[start EXTRACTED TEXT]

Israeli Finance Minister Yair Lapid has warned that allowing Israel’s deficit to grow would “bury” the country, Globes reported Tuesday.

“We must make changes together. We must do this in two stages. The first, and short step is to emerge from the deficit. The steps we’ve taken are painful, I admit it. Raising VAT is painful, raising income tax is painful, but you are people who understand budgets, so it is easy for me to explain this to you: the deficit is not a one-time event, it’s structural. If we don’t stop it now, it will continue to grow and grow until it buries us,” Lapid said in his opening remarks at the Union of Local Authorities in Israel.

“If we don’t take all these loathsome measures now, next year, in 2014, the budget hole would grow to NIS 62.2 billion, and in 2015 it would exceed NIS 70 billion. This means collapse, and it is my job to protect the country from collapse. People complain about taxes and they are right, but the worst blow to a person is the loss of his or her job, and this is what we have prevented.”

[end EXTRACTED TEXT]
[start SOURCE EXCERPT]

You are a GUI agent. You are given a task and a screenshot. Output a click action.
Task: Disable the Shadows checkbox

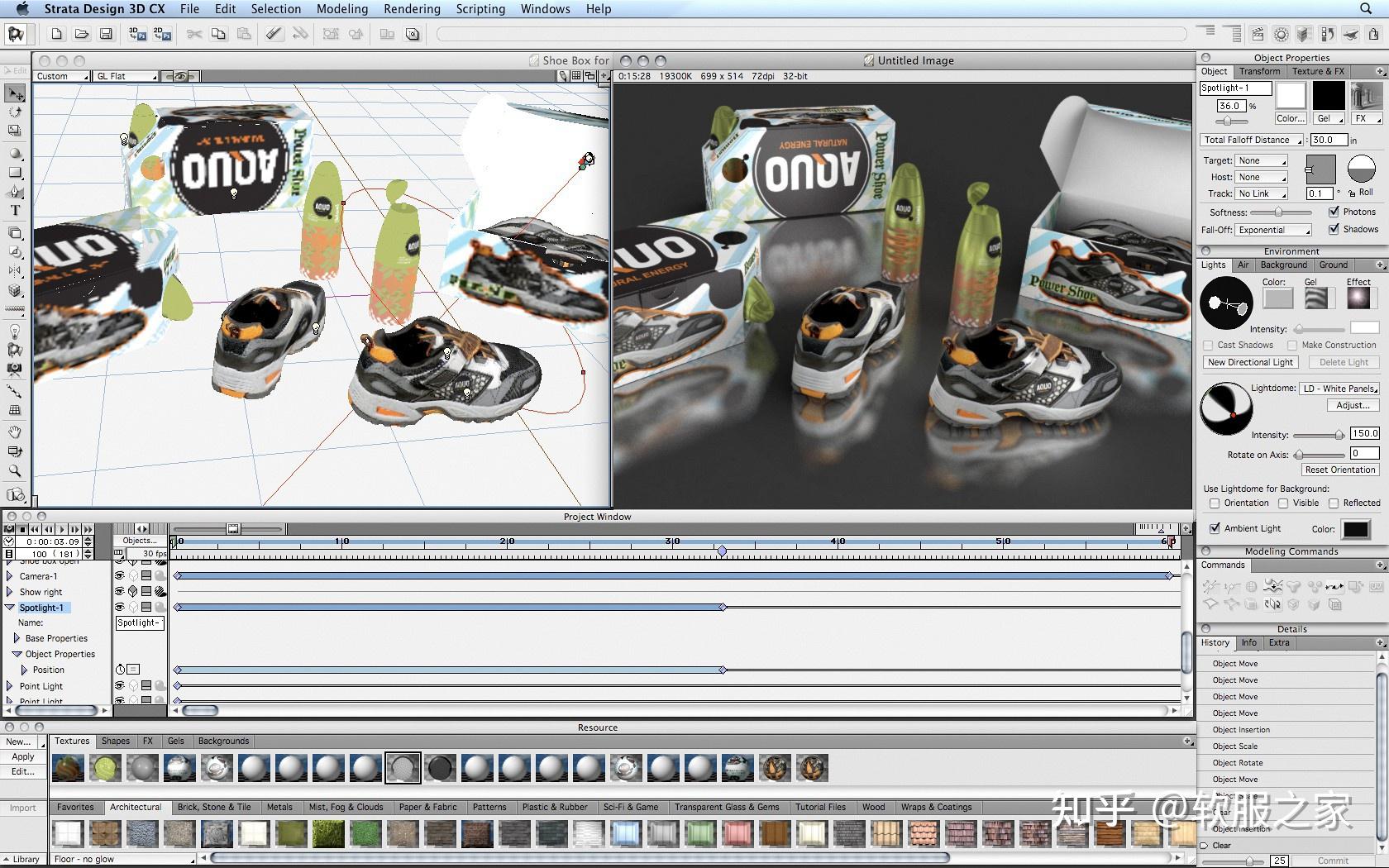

[end SOURCE EXCERPT]

_DIRECTION 1:_
Answer these about the article on Lapid's deficit warning, placing the listing aside:
(a) Which outlet reported Lapid's warning?
(b) Before which body did Lapid give his opening remarks?
(c) Without the measures, how large would the budget hole grow in 2014?
_DIRECTION 2:_
In the article on Lapid's deficit warning, why does Lapid say the deficit must be stopped now? Answer in one to three sentences.
_DIRECTION 3:_
How would you carry on the article on Lapid's deficit warning after its final paragraph?

_EXPECTED OUTPUT 1:_
(a) Globes.
(b) The Union of Local Authorities in Israel.
(c) NIS 62.2 billion.

_EXPECTED OUTPUT 2:_
Lapid says the deficit is structural rather than a one-time event. If it is not stopped now, it will keep growing until it buries the country.

_EXPECTED OUTPUT 3:_
Lapid said that the measures he has taken have prevented Israel from experiencing the same economic conditions as in Europe. “25% of young people in the bloc are unemployed. More than 50% of young people in Spain are unemployed, and almost 60% of young people in Greece. That is what we have prevented.”

“Our real test is our ability to work together. This test rests on three pillars. The first pillar is jobs. Israel’s unemployment rate is low, less than 7%, but it is artificially low. It is low because we have entire communities, especially haredi (ultra-orthodox) men and Arab women, who are simply not part of the equation. They are not recorded as unemployed because they are not even looking for work. We’re now changing this.”

Lapid also laid out his vision for strengthening Israel’s economy through a mix of hi-tech know-how, cultivating small businesses, and attracting corporations from overseas.

“The format of equal sharing of the burden, together with the national job training plan which we are now building with the Ministry of the Economy, will change the Israeli labor market. We will train people to work in high tech and industry, and we will support local ventures and small businesses, we’ll strengthen regional industrial zones in the north and the south, and will give tax breaks to every multinational which will establish development centers and factories here, creating jobs and which will put us at the forefront of global technology and innovation,” he concluded.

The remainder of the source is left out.